[GIVEN RECORDS]

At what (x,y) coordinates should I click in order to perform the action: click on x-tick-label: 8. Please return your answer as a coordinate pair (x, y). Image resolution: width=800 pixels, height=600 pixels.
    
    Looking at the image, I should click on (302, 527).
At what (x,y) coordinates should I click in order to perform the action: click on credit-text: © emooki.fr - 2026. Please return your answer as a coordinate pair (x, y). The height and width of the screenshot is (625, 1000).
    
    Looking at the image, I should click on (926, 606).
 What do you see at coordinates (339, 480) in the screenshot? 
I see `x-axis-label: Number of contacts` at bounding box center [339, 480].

[/GIVEN RECORDS]
[GIVEN RECORDS]

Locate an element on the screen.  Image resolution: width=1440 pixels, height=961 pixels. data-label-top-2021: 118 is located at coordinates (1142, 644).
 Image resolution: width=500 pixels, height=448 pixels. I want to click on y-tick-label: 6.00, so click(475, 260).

[/GIVEN RECORDS]
[GIVEN RECORDS]

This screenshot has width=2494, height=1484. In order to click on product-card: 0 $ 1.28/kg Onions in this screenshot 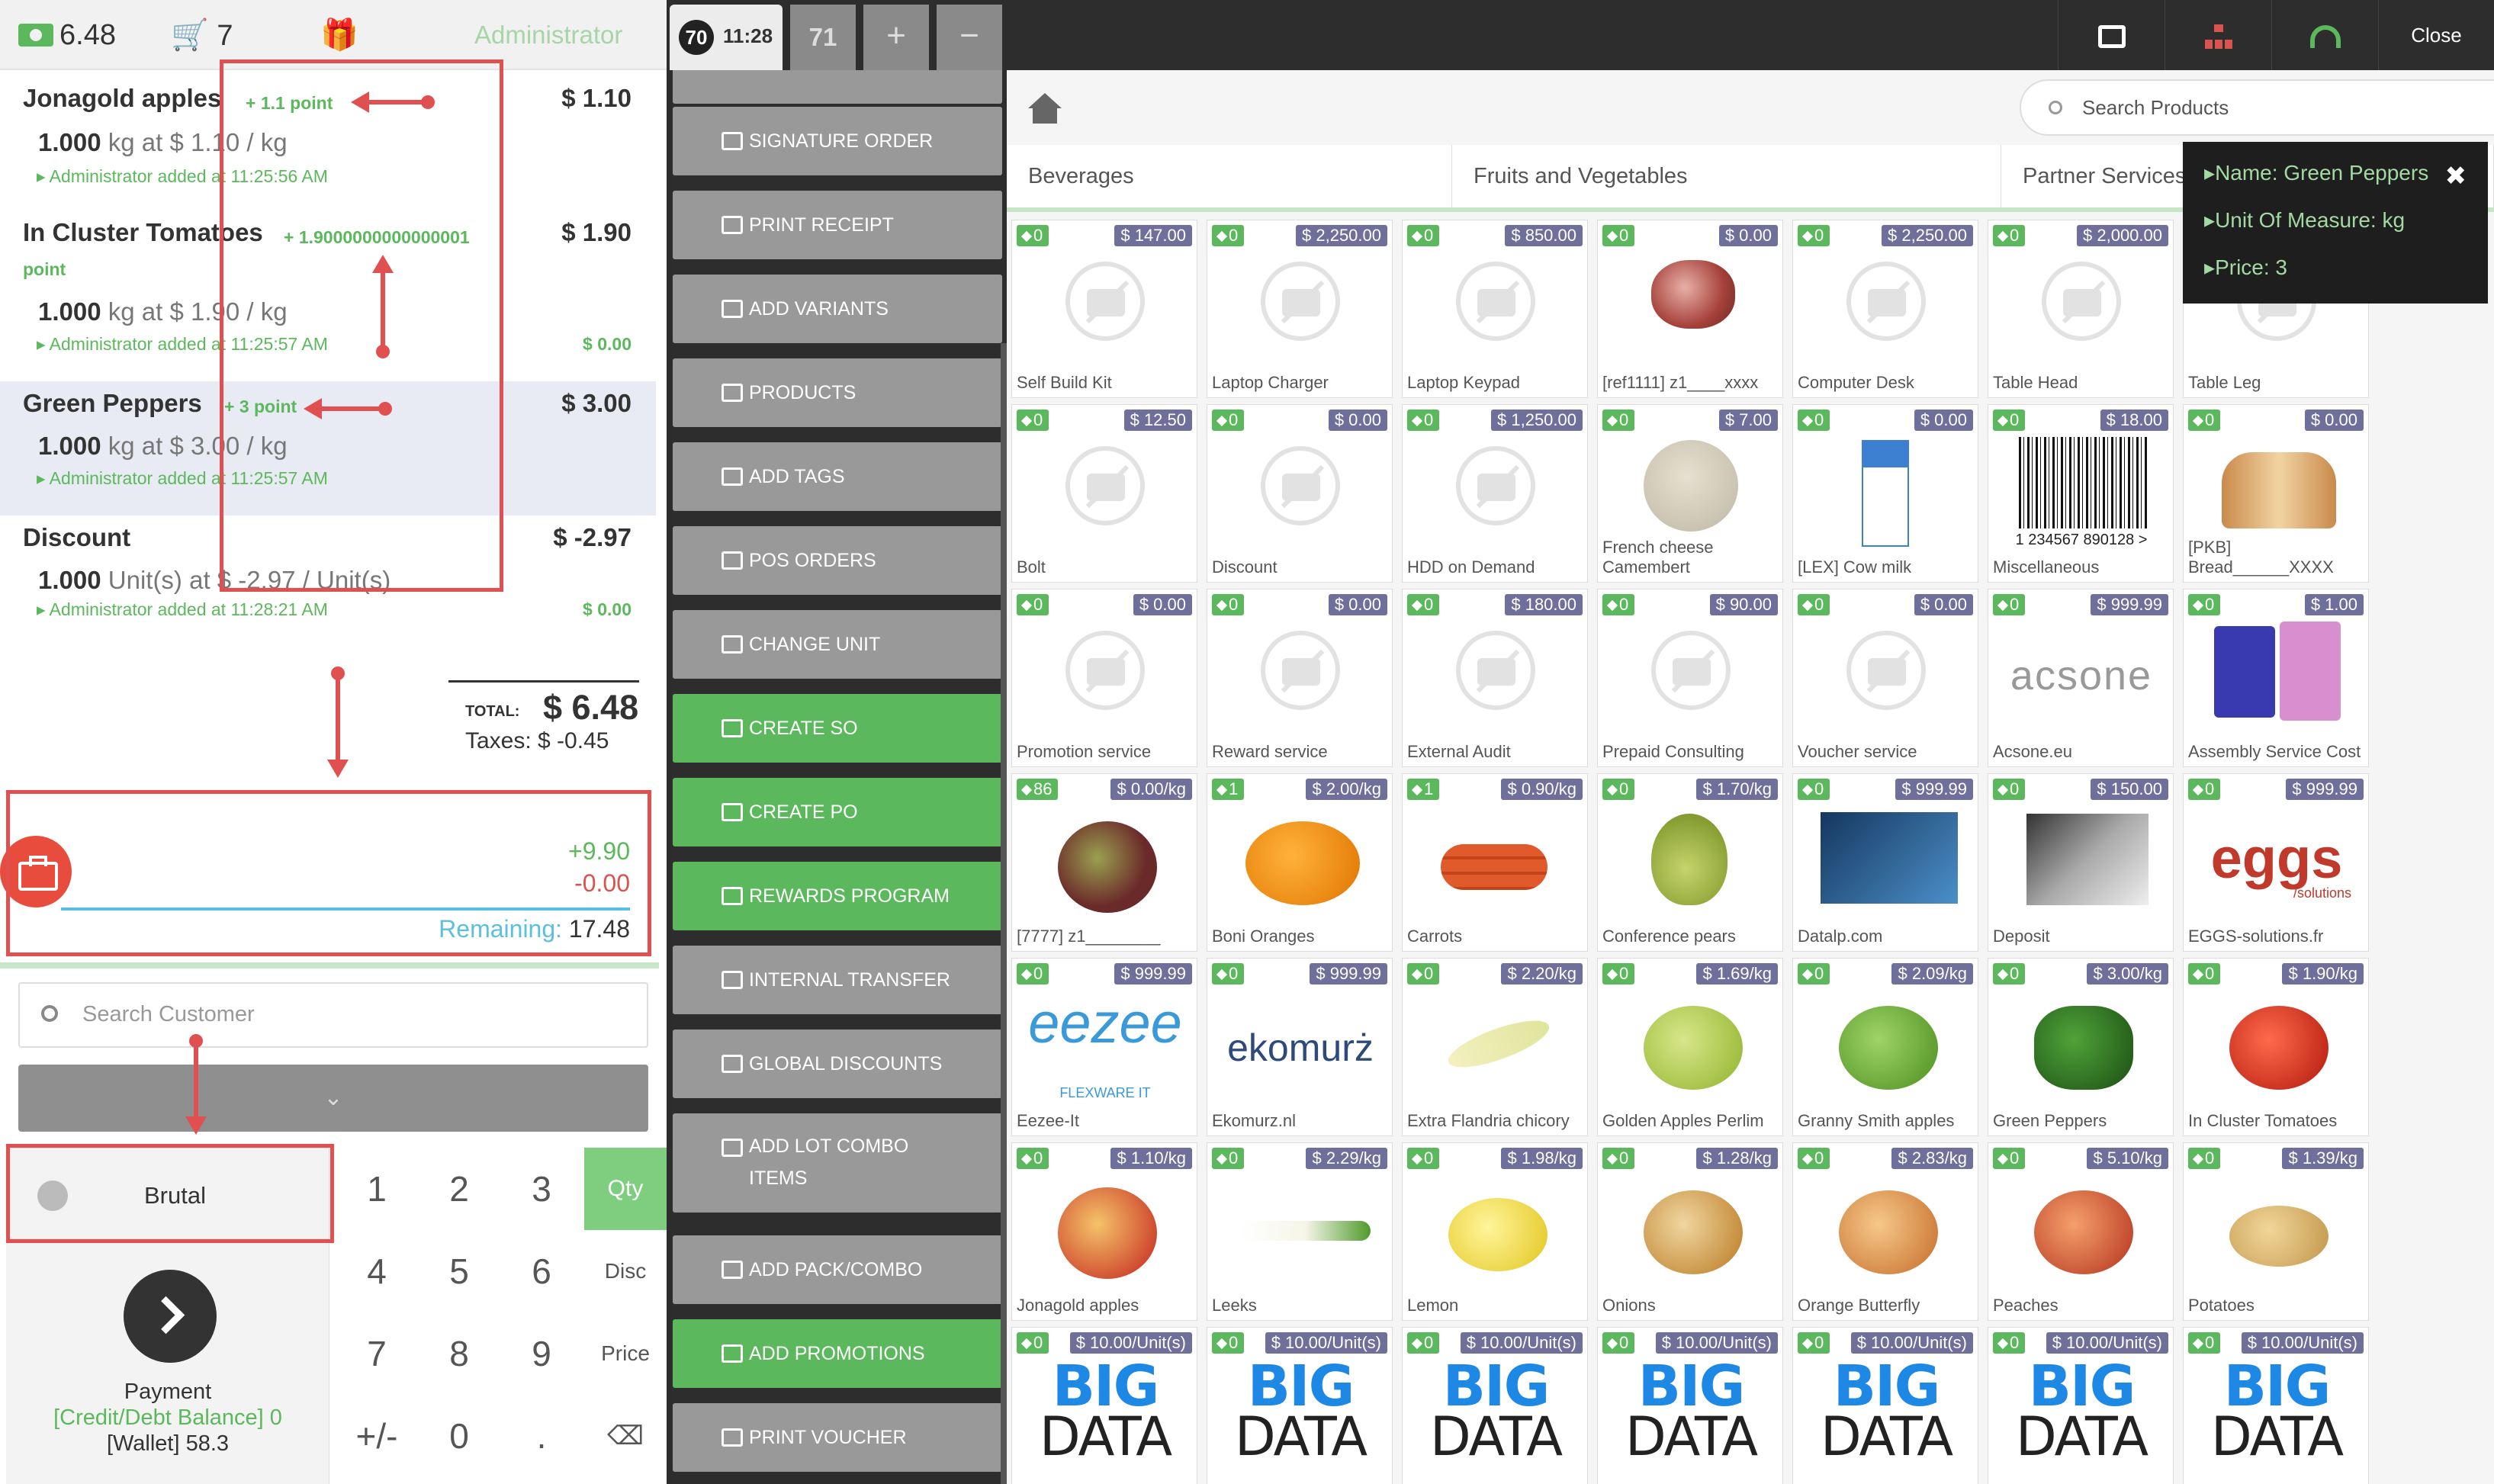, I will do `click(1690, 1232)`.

[/GIVEN RECORDS]

### TASK BRIEF
Copy the lines above word for word, from the line with "What do you" up to and including the line with "center [339, 480].".

### TASK RESULT
 What do you see at coordinates (339, 480) in the screenshot? 
I see `x-axis-label: Number of contacts` at bounding box center [339, 480].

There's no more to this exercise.